The problem> The records that follow must all be duplicated exactly.

Input>
⟨

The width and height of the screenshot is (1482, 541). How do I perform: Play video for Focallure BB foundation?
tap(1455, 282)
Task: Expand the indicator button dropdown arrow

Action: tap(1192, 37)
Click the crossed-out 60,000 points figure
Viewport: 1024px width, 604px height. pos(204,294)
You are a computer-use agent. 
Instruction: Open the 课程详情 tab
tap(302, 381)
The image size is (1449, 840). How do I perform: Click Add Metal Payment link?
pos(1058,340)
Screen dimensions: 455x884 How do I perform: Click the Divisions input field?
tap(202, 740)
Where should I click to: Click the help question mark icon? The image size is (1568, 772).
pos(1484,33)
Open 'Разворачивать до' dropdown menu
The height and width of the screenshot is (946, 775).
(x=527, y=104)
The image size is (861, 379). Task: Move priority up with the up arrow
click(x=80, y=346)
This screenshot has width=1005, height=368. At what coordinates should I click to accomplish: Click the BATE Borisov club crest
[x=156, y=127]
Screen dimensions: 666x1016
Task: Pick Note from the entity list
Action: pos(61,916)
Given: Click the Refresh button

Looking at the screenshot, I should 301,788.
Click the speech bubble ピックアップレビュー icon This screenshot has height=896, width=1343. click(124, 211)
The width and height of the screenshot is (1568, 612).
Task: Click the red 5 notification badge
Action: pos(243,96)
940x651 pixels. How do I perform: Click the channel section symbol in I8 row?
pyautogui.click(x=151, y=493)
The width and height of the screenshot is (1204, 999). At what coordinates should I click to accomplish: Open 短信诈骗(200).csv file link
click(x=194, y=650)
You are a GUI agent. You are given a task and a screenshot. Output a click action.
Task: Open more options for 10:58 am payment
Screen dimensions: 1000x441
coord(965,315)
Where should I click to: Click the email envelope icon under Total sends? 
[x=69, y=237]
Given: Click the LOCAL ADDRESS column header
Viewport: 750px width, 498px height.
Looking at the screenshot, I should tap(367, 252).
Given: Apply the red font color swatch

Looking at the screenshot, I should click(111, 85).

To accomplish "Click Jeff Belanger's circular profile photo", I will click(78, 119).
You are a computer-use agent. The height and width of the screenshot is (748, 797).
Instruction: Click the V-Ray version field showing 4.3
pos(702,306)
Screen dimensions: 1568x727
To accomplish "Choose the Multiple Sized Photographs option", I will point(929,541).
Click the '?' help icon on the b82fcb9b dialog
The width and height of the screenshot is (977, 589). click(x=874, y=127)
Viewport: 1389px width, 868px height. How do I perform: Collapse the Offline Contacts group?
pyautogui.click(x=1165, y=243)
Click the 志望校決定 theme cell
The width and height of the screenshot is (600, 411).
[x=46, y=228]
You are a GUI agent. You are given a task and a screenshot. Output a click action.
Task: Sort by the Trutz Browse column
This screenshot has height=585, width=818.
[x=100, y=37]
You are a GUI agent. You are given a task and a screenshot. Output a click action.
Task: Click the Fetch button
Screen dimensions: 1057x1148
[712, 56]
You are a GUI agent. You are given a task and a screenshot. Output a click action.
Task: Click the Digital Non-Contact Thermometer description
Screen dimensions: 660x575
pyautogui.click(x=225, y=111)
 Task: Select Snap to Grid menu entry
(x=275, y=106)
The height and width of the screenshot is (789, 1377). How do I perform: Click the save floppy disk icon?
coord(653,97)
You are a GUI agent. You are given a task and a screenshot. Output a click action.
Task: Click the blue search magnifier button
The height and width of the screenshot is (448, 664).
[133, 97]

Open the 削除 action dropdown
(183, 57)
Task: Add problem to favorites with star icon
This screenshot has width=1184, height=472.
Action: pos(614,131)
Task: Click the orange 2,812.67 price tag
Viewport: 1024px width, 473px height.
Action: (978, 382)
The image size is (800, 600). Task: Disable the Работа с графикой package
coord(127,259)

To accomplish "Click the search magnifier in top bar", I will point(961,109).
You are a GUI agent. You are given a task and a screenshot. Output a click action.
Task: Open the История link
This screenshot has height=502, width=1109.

⟩

Solution for this task>
The width and height of the screenshot is (1482, 541). How do I perform: Play video for Focallure BB foundation?
tap(1455, 282)
Task: Expand the indicator button dropdown arrow

Action: tap(1192, 37)
Click the crossed-out 60,000 points figure
Viewport: 1024px width, 604px height. pos(204,294)
You are a computer-use agent. 
Instruction: Open the 课程详情 tab
tap(302, 381)
The image size is (1449, 840). How do I perform: Click Add Metal Payment link?
pos(1058,340)
Screen dimensions: 455x884 How do I perform: Click the Divisions input field?
tap(202, 740)
Where should I click to: Click the help question mark icon? The image size is (1568, 772).
pos(1484,33)
Open 'Разворачивать до' dropdown menu
The height and width of the screenshot is (946, 775).
(x=527, y=104)
The image size is (861, 379). Task: Move priority up with the up arrow
click(x=80, y=346)
This screenshot has width=1005, height=368. At what coordinates should I click to accomplish: Click the BATE Borisov club crest
[x=156, y=127]
Screen dimensions: 666x1016
Task: Pick Note from the entity list
Action: pos(61,916)
Given: Click the Refresh button

Looking at the screenshot, I should 301,788.
Click the speech bubble ピックアップレビュー icon This screenshot has height=896, width=1343. click(124, 211)
The width and height of the screenshot is (1568, 612).
Task: Click the red 5 notification badge
Action: pos(243,96)
940x651 pixels. How do I perform: Click the channel section symbol in I8 row?
pyautogui.click(x=151, y=493)
The width and height of the screenshot is (1204, 999). At what coordinates should I click to accomplish: Open 短信诈骗(200).csv file link
click(x=194, y=650)
You are a GUI agent. You are given a task and a screenshot. Output a click action.
Task: Open more options for 10:58 am payment
Screen dimensions: 1000x441
coord(965,315)
Where should I click to: Click the email envelope icon under Total sends? 
[x=69, y=237]
Given: Click the LOCAL ADDRESS column header
Viewport: 750px width, 498px height.
Looking at the screenshot, I should tap(367, 252).
Given: Apply the red font color swatch

Looking at the screenshot, I should click(111, 85).

To accomplish "Click Jeff Belanger's circular profile photo", I will click(78, 119).
You are a computer-use agent. The height and width of the screenshot is (748, 797).
Instruction: Click the V-Ray version field showing 4.3
pos(702,306)
Screen dimensions: 1568x727
To accomplish "Choose the Multiple Sized Photographs option", I will point(929,541).
Click the '?' help icon on the b82fcb9b dialog
The width and height of the screenshot is (977, 589). click(x=874, y=127)
Viewport: 1389px width, 868px height. How do I perform: Collapse the Offline Contacts group?
pyautogui.click(x=1165, y=243)
Click the 志望校決定 theme cell
The width and height of the screenshot is (600, 411).
[x=46, y=228]
You are a GUI agent. You are given a task and a screenshot. Output a click action.
Task: Sort by the Trutz Browse column
This screenshot has height=585, width=818.
[x=100, y=37]
You are a GUI agent. You are given a task and a screenshot. Output a click action.
Task: Click the Fetch button
Screen dimensions: 1057x1148
[712, 56]
You are a GUI agent. You are given a task and a screenshot. Output a click action.
Task: Click the Digital Non-Contact Thermometer description
Screen dimensions: 660x575
pyautogui.click(x=225, y=111)
 Task: Select Snap to Grid menu entry
(x=275, y=106)
The height and width of the screenshot is (789, 1377). How do I perform: Click the save floppy disk icon?
coord(653,97)
You are a GUI agent. You are given a task and a screenshot. Output a click action.
Task: Click the blue search magnifier button
The height and width of the screenshot is (448, 664).
[133, 97]

Open the 削除 action dropdown
(183, 57)
Task: Add problem to favorites with star icon
This screenshot has width=1184, height=472.
Action: pos(614,131)
Task: Click the orange 2,812.67 price tag
Viewport: 1024px width, 473px height.
Action: (978, 382)
The image size is (800, 600). Task: Disable the Работа с графикой package
coord(127,259)

To accomplish "Click the search magnifier in top bar", I will point(961,109).
You are a GUI agent. You are given a task and a screenshot. Output a click action.
Task: Open the История link
This screenshot has height=502, width=1109.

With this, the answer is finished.